More than four in 10 Americans live in communities impacted by unhealthy levels of air pollution, but people of color and lower-income Americans are much more likely to be exposed to nearly all sources of pollution.

The American Lung Association’s report finds that a national shift to 100 percent new sales of zero-emissions passenger vehicles by 2035 and medium- and heavy-duty trucks by 2040, coupled with a carbon-free grid, would greatly reduce concentrations of these pollutants in the air. By 2030, NOx, SO2 and GHGs would be reduced by more than 50 percent compared to 2020. By 2040, VOCs and PM2.5 would drop by more than 40 percent. And in 2050, NOx, SO2 and GHG pollution would be down more than 90 percent compared to 2020; VOCs would fall by 78 percent and PM2.5 by 61 percent.

The report offers a few ways to think about the impact of these reductions: They’d equate to over $1.2 trillion in public-health benefits in the form of over 100,000 avoided premature deaths, nearly 3 million avoided asthma attacks and the avoidance of over 13 million lost workdays. Plus, there would be significant climate benefits — the report’s modeled scenario would result in a reduction in greenhouse gases (CO2 equivalent) of 1.5 billion tons per year in 2050.

As it stands, President Biden and major automakers have set a target for half of all new cars sold to be EVs by 2030, and California, Massachusetts, Maryland and New York have all mandated 100 percent of new car sales to be zero-emissions by 2035. These more aggressive goals are in line with the scenario modeled by the ALA report.
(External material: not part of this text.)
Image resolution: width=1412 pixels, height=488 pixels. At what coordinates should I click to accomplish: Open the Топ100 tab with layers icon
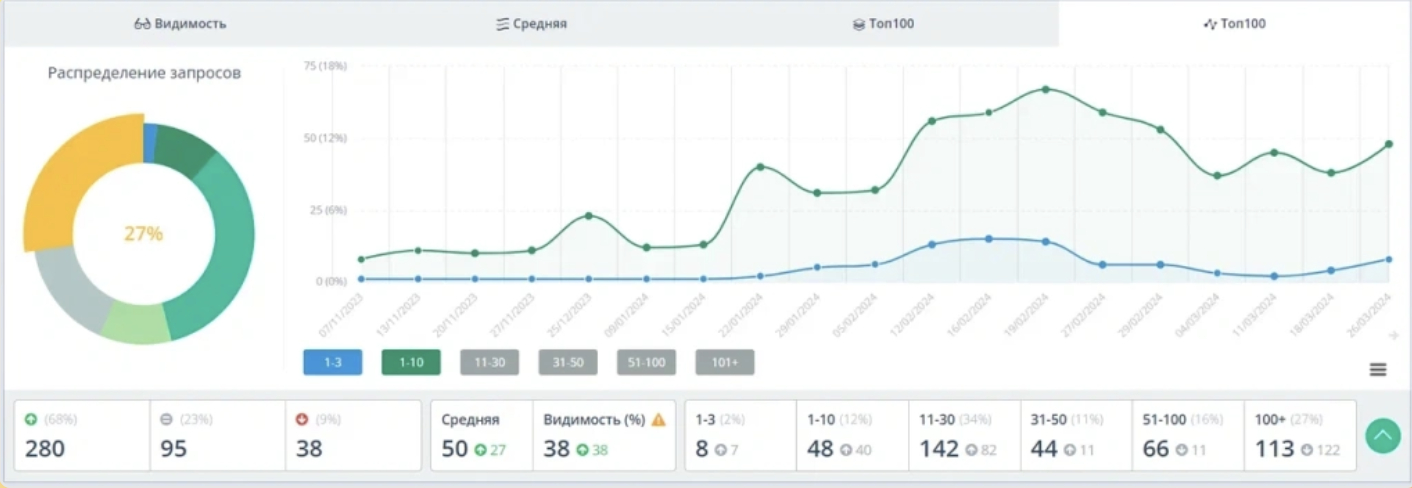click(883, 23)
Fifteen states, including the four above, have also already adopted zero-emissions vehicle standards, and an increasing number are pursuing zero-emissions truck requirements.

Additionally, the U.S. Environmental Protection Agency proposed new emissions standards earlier this year, which, if adopted, would be the strongest pollution standards ever imposed on cars and trucks in the U.S. The EPA estimates that the new standards would put the country on track for EVs to account for up to 67 percent of new light-duty vehicle sales and 46 percent of new medium-duty vehicle sales by 2032.

The Biden administration has also set a national goal for the U.S. electrical grid to be carbon-free by 2035.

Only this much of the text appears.